» **Consigne**:
Indiquez combien de lignes du listing ci-dessous contiennent la chaîne « width ». Donnez ce nombre seul.

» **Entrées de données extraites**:
------------------------------------------------

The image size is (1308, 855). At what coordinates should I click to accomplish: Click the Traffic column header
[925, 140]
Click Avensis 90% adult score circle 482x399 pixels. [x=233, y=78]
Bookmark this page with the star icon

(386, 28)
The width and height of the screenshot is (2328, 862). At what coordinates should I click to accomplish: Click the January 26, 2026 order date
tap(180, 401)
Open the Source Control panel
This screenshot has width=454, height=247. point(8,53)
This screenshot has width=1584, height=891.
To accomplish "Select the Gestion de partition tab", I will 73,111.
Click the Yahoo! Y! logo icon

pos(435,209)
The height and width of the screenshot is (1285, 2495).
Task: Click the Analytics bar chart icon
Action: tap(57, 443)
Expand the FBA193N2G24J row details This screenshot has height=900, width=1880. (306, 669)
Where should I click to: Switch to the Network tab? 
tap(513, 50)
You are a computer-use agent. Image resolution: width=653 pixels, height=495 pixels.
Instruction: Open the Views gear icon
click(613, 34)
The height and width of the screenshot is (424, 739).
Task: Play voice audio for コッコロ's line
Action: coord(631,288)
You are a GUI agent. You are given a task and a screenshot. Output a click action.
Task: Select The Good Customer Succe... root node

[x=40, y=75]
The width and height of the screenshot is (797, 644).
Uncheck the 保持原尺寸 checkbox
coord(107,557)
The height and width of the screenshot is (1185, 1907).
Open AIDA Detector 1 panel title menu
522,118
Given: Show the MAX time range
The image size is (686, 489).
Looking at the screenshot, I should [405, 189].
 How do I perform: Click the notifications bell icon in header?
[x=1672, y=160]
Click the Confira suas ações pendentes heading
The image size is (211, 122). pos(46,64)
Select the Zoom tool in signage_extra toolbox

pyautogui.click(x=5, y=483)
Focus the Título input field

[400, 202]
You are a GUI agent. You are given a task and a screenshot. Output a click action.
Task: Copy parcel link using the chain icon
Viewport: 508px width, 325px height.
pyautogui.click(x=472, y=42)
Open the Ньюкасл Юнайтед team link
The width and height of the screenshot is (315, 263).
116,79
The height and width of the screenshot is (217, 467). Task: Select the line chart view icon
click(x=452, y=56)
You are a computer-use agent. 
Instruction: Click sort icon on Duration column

------------------------------------------------

» **Réponse**:
12